EXCERPT TO READ =>
※ ※ ※

Truman’s speech was occasioned by an immediate crisis. In the aftermath of World War II, Eastern Europe had come under Soviet domination. Greece and Turkey were in imminent danger of falling to communist subversion.

Truman went before Congress to request $400 million in economic and military assistance for the two countries. Truman added: “I am fully aware of the broad implications involved if the United States extends assistance to Greece and Turkey.” Henceforth, the U.S. would assume the burden of leading the free world in a global confrontation with communism. It was a decisive break with the historic pattern of American isolationism. A policy of endless, shadowy confrontation with no prospect of victory in the foreseeable future. The Cold War.

Many doubted the American people would support such a policy. Americans like short wars with clear-cut victories, not long, twilight struggles. But the public confounded the political experts and saw the Cold War through to the end--44 years later.

※ ※ ※

DATA EXCERPT =>
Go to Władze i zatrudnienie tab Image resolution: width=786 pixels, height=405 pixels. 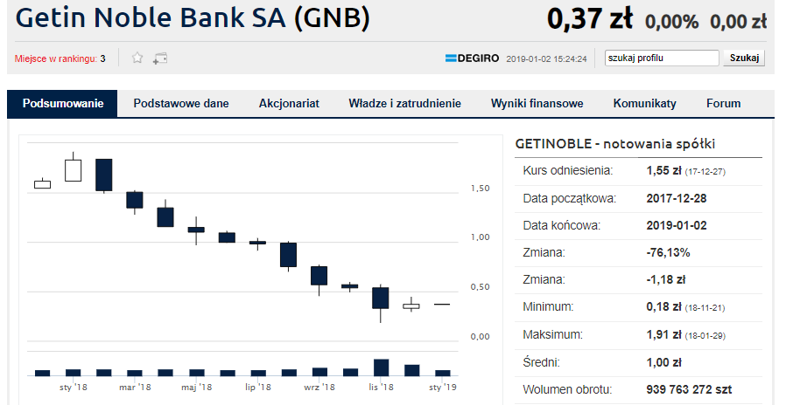405,104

※ ※ ※

SET EXERCISE => Carry on the passage about Truman's speech and the Cold War, starting after its final sentence.

TASK RESULT =>
Last Thursday, the president called for the most dramatic reorganization of government since 1947. That year, the U.S. found itself poorly organized to fight the Cold War. The result was the National Security Act of 1947, a monumental piece of legislation that created institutions that guided the U.S. through the Cold War: the Defense Department, the Central Intelligence Agency and the National Security Council. Like the Cold War, the war on terror is a long-term commitment. And a fundamental departure from past policy. Just as in 1947, government has to be reorganized to fight another endless, shadowy confrontation with no prospect of victory in the foreseeable future.

Bush’s West Point speech was heard in Washington as an elaborate, coded justification for a U.S. strike against Saddam Hussein. Coded? The president never mentioned Iraq, though the implication was clear when he said: “The gravest danger to freedom lies at the perilous crossroads of radicalism and technology.”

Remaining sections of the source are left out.